Betrachten Sie das Diagramm unten, in dem ich Daten wie folgt simuliert habe. Wir betrachten ein binäres Ergebnis für das die wahre Wahrscheinlichkeit, 1 zu sein, durch die schwarze Linie angezeigt wird. Die funktionale Beziehung zwischen einer Kovariate und ist ein Polynom 3. Ordnung mit logistischer Verknüpfung (also in doppelter Hinsicht nicht linear). x p ( y o b s = 1 | x )

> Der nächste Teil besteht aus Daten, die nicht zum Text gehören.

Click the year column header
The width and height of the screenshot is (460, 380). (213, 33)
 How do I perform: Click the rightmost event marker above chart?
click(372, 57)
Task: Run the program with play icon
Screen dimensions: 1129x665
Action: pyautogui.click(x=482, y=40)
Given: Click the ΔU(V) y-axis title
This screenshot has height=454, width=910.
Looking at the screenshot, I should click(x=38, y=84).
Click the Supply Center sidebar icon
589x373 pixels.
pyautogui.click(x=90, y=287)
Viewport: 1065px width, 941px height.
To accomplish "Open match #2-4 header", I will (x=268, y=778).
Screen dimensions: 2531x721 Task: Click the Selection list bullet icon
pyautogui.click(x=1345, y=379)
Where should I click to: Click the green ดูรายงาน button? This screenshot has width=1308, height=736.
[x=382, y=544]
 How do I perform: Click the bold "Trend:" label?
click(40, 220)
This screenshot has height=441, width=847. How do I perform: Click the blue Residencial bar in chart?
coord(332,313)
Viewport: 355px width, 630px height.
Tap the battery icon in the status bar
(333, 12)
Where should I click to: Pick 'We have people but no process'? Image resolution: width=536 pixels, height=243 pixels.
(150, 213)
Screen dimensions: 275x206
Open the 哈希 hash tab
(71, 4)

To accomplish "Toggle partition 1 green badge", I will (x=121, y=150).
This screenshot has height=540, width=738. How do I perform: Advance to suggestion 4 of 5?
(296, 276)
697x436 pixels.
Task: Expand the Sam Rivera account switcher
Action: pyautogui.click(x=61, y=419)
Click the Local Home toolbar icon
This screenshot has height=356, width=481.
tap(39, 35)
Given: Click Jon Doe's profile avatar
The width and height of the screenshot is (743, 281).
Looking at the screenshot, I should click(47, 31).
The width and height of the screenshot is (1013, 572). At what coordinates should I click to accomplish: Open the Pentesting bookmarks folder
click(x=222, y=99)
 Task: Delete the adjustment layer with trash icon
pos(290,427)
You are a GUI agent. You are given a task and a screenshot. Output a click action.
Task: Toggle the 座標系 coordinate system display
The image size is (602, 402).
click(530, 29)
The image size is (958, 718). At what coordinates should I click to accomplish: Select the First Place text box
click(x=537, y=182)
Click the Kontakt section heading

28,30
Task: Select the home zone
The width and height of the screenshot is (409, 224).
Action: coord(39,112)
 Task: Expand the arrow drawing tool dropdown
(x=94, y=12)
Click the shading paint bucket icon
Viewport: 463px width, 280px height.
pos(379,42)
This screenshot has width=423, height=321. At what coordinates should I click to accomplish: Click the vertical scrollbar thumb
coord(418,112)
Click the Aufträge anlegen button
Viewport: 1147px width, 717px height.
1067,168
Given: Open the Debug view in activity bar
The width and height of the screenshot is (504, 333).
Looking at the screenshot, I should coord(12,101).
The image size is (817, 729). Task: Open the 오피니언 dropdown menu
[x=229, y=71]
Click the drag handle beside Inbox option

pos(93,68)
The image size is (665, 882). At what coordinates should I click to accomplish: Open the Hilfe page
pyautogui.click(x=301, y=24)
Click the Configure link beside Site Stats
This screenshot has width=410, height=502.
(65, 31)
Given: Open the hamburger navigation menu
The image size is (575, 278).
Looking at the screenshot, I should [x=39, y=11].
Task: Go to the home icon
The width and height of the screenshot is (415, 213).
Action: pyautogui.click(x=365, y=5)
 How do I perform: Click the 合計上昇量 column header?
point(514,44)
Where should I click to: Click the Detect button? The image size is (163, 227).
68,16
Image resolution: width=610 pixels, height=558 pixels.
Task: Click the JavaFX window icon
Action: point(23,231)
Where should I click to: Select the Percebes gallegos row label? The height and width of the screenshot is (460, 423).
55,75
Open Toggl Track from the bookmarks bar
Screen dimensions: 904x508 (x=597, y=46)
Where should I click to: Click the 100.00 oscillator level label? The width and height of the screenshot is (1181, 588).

Die grüne Linie ist die logistische GLM-Regressionsanpassung, bei der als Polynom 3. Ordnung eingeführt wird. Die gestrichelten grünen Linien sind die 95% -Konfidenzintervalle um die Vorhersage , wobei die angepassten Regressionskoeffizienten sind. Ich habe und dafür verwendet.P ( y o b s = 1 | x , β ) βR
glm
predict.glm
In ähnlicher Weise ist die Prupellinie der Mittelwert des Seitenzahns mit einem zu 95% glaubwürdigen Intervall für eines Bayes'schen logistischen Regressionsmodells unter Verwendung eines einheitlichen Prior. Ich habe das Paket mit Funktion dafür verwendet (Einstellung gibt den einheitlichen nicht informativen Prior).MCMCpack
MCMClogit
B0=0
Die roten Punkte bezeichnen Beobachtungen im Datensatz, für die , die schwarzen Punkte sind Beobachtungen mit . Beachten Sie, dass wie bei der Klassifizierung / diskreten Analyse üblich aber nicht beobachtet wird.y o b s = 0 y p ( y o b s = 1 | x )
Mehrere Dinge können gesehen werden:
- Ich habe absichtlich simuliert, dass auf der linken Seite spärlich ist. Ich möchte, dass das Vertrauen und das glaubwürdige Intervall hier aufgrund des Mangels an Informationen (Beobachtungen) groß werden.
- Beide Vorhersagen sind links nach oben voreingenommen. Diese Verzerrung wird durch die vier roten Punkte verursacht, die Beobachtungen bezeichnen, was fälschlicherweise darauf hindeutet, dass die wahre funktionale Form hier hochgehen würde. Der Algorithmus hat nicht genügend Informationen, um zu schließen, dass die wahre Funktionsform nach unten gebogen ist.
- Das Konfidenzintervall wird erwartungsgemäß breiter, das glaubwürdige Intervall jedoch nicht . Tatsächlich umfasst das Konfidenzintervall den gesamten Parameterraum, wie es aufgrund fehlender Informationen sein sollte.
Es scheint, dass das glaubwürdige Intervall hier für einen Teil von falsch / zu optimistisch ist . Es ist wirklich unerwünscht, dass das glaubwürdige Intervall eng wird, wenn die Informationen spärlich werden oder vollständig fehlen. Normalerweise reagiert ein glaubwürdiges Intervall nicht so. Kann jemand erklären:
- Was sind Gründe dafür?
- Welche Schritte kann ich unternehmen, um ein glaubwürdigeres Intervall zu erreichen? (das heißt, eine, die mindestens die wahre funktionale Form einschließt oder besser so breit wird wie das Konfidenzintervall)
Code zum Abrufen von Vorhersageintervallen in der Grafik wird hier gedruckt:
fit <- glm(y_obs ~ x + I(x^2) + I(x^3), data=data, family=binomial)
x_pred <- seq(0, 1, by=0.01)
pred <- predict(fit, newdata = data.frame(x=x_pred), se.fit = T)
plot(plogis(pred$fit), type='l')
matlines(plogis(pred$fit + pred$se.fit %o% c(-1.96,1.96)), type='l', col='black', lty=2)
library(MCMCpack)
mcmcfit <- MCMClogit(y_obs ~ x + I(x^2) + I(x^3), data=data, family=binomial)
gibbs_samps <- as.mcmc(mcmcfit)
x_pred_dm <- model.matrix(~ x + I(x^2) + I(x^3), data=data.frame('x'=x_pred))
gibbs_preds <- apply(gibbs_samps, 1, `%*%`, t(x_pred_dm))
gibbs_pis <- plogis(apply(gibbs_preds, 1, quantile, c(0.025, 0.975)))
matlines(t(gibbs_pis), col='red', lty=2)
Datenzugriff : https://pastebin.com/1H2iXiew Dank @DeltaIV und @AdamO
dput
den Datenrahmen, der die Daten enthält, verwenden und dann die dput
Ausgabe als Code in Ihren Beitrag aufnehmen.